Te lezen fragment:
200607076/1.
Datum uitspraak: 21 februari 2007
RAAD VAN STATE
AFDELING
BESTUURSRECHTSPRAAK
Uitspraak met toepassing van artikel 8:54, eerste lid, van de Algemene wet bestuursrecht op het hoger beroep van:
de Minister voor Vreemdelingenzaken en Integratie,
appellant,
tegen de uitspraak in de zaken nos. AWB 05/36098 en 05/38274 van de rechtbank 's Gravenhage, nevenzittingsplaats Roermond, van 28 augustus 2006 in de gedingen tussen:
[vreemdeling 1] en [vreemdeling 2],
Bij onderscheiden besluiten van 1 juli 2004 heeft appellant (hierna: de minister), voor zover hier van belang, geweigerd om [vreemdeling 1] en [vreemdeling 2] (hierna: de vreemdelingen) ambtshalve een verblijfsvergunning regulier voor bepaalde tijd te verlenen.
Bij onderscheiden besluiten van 12 oktober 2005 heeft de minister de daartegen door de vreemdelingen gemaakte bezwaren ongegrond verklaard. Deze besluiten zijn aangehecht.
Bij uitspraak van 28 augustus 2006, verzonden op dezelfde dag, heeft de rechtbank ’s Gravenhage, nevenzittingsplaats Roermond (hierna: de rechtbank), de daartegen door de vreemdelingen ingestelde beroepen gegrond verklaard, die besluiten vernietigd en bepaald dat de minister nieuwe besluiten op de gemaakte bezwaren neemt. Deze uitspraak is aangehecht.

Lijst met gegevens:

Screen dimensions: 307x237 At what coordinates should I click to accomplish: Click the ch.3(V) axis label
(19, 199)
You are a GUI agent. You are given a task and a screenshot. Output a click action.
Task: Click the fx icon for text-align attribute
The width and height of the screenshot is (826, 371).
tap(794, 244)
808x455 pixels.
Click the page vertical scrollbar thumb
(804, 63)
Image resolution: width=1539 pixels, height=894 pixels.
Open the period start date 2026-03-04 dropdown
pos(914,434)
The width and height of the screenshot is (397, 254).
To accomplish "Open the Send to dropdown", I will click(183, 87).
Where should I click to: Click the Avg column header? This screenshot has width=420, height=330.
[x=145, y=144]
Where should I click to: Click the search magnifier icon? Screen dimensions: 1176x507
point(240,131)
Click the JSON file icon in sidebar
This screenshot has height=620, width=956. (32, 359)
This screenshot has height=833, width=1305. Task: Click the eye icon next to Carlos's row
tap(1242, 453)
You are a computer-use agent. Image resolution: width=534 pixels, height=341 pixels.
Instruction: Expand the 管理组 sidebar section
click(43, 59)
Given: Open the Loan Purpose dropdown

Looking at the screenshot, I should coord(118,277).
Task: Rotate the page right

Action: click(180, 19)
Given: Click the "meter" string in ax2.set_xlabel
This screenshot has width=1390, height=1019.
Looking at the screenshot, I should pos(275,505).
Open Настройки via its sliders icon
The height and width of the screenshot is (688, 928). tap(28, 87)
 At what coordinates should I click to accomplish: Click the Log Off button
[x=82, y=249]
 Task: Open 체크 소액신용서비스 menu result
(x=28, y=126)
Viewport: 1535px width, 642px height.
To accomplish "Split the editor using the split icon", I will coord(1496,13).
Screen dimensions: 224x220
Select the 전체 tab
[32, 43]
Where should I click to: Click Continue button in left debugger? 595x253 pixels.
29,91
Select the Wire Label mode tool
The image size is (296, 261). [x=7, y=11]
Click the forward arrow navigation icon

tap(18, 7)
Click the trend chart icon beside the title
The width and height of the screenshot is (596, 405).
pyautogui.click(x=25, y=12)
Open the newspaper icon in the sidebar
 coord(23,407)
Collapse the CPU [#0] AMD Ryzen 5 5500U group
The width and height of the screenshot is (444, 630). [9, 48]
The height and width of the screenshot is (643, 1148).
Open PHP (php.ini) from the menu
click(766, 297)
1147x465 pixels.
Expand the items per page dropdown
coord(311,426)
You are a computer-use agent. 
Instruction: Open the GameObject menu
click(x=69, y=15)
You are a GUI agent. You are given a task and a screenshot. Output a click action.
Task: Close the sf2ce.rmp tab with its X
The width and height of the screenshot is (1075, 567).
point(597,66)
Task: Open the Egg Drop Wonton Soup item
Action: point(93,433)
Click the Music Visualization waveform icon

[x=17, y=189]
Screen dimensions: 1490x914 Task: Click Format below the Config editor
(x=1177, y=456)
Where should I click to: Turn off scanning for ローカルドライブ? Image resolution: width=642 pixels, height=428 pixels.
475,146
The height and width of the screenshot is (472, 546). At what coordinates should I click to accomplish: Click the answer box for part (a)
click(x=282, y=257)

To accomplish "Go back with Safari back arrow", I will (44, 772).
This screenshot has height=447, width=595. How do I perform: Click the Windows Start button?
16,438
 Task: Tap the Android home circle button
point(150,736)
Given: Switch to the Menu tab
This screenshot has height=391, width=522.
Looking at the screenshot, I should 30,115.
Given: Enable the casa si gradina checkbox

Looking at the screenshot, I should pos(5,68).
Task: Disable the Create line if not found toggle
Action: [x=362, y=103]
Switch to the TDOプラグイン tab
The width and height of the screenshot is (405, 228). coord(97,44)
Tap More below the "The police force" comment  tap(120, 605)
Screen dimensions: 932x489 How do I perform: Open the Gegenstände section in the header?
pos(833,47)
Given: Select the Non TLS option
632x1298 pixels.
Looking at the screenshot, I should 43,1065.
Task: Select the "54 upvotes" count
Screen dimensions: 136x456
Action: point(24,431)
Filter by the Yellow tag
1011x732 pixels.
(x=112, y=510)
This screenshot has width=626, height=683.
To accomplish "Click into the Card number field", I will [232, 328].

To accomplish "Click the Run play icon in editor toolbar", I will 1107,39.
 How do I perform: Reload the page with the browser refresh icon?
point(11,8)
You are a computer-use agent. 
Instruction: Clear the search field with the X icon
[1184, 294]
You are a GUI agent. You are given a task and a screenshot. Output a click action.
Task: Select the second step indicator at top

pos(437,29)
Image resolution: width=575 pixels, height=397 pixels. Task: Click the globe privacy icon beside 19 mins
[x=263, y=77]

Opdracht:
Schrijf uit de uitspraak van de Raad van State alles over vanaf "200607076/1." tot en met "besluiten zijn aangehecht.". De gegevens zijn afkomstig uit een andere bron.

Antwoord:
200607076/1.
Datum uitspraak: 21 februari 2007
RAAD VAN STATE
AFDELING
BESTUURSRECHTSPRAAK
Uitspraak met toepassing van artikel 8:54, eerste lid, van de Algemene wet bestuursrecht op het hoger beroep van:
de Minister voor Vreemdelingenzaken en Integratie,
appellant,
tegen de uitspraak in de zaken nos. AWB 05/36098 en 05/38274 van de rechtbank 's Gravenhage, nevenzittingsplaats Roermond, van 28 augustus 2006 in de gedingen tussen:
[vreemdeling 1] en [vreemdeling 2],
Bij onderscheiden besluiten van 1 juli 2004 heeft appellant (hierna: de minister), voor zover hier van belang, geweigerd om [vreemdeling 1] en [vreemdeling 2] (hierna: de vreemdelingen) ambtshalve een verblijfsvergunning regulier voor bepaalde tijd te verlenen.
Bij onderscheiden besluiten van 12 oktober 2005 heeft de minister de daartegen door de vreemdelingen gemaakte bezwaren ongegrond verklaard. Deze besluiten zijn aangehecht.